De tweede helft begint met een tactische wissel van Ferrera: een extra middenvelder, met name El Messaoudi. Het probleem genaamd Hanni was meteen opgelost. Hanni speelde alsof hij nog voor ons speelde. Hij kreeg veel te veel ruimte en gaf passes aan iedereen die erom vroeg. Na de 0-2 had er eigenlijk al ingegrepen moeten worden. Ik ben al blij dat we geen doelpunt hebben meer hebben geslikt en verrassend genoeg zelf nog twee maakten. Om eerlijk te zijn, Anderlecht stopte met voetballen. Hein was gaan zitten en alles was onder controle. Het publiek was nog steeds even stil. Een sprankeltje hoop nadat Bandé in de 91ste minuut nog een goal maakte, maar de Anderlechtspelers trokken tijd alsof tijd een eindeloos begrip is. Fluitconcerten op het einde van de match was het luidste dat ik die avond heb gehoord.

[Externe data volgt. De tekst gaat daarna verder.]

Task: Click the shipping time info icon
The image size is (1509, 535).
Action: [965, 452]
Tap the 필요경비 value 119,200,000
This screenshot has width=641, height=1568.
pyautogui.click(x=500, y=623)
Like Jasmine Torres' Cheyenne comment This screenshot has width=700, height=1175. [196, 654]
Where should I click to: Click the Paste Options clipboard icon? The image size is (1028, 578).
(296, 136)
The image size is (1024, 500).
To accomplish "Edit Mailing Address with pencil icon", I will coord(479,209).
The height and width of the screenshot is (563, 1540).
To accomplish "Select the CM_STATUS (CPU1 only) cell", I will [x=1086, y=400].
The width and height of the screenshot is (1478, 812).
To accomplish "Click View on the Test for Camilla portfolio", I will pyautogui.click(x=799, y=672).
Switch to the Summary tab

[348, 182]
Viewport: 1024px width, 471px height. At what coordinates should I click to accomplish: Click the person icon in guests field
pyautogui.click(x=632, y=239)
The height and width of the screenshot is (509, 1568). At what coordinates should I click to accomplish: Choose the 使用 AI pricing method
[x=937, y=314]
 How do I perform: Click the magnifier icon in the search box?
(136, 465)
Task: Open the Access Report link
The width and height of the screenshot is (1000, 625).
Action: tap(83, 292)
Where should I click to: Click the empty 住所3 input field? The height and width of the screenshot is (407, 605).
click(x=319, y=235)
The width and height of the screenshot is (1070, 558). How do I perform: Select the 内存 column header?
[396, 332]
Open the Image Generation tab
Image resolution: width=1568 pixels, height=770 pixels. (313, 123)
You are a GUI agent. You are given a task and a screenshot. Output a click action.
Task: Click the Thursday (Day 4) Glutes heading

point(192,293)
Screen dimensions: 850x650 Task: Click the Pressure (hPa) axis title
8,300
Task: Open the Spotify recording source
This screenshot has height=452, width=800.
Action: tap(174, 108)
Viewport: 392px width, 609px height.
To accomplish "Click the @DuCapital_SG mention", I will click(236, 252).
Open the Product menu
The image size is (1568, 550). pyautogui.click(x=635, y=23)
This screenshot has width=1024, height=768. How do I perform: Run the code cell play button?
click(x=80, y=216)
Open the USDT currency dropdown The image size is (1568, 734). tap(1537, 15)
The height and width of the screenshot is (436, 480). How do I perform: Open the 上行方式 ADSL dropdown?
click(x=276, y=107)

Na de match zaten we op de tribune nog wat na te praten over wat we gezien hebben, maar meer over wat we niet gehoord hebben: sfeer. “Wat een toeristenpubliek vandaag”, zegt m’n gesprekspartner. Het was echt verschrikkelijk. Vooral het moment dat 20 supporters probeerden een lied te starten, wat normaal wel genoeg is, en de rest van de tribune geen krimp vertoonde. Het viel gewoon allemaal stil. Na een verlies kreeg ik meestal nog voldoening van een leuke sfeer die er hing, maar nu is de teleurstelling dubbel zo groot.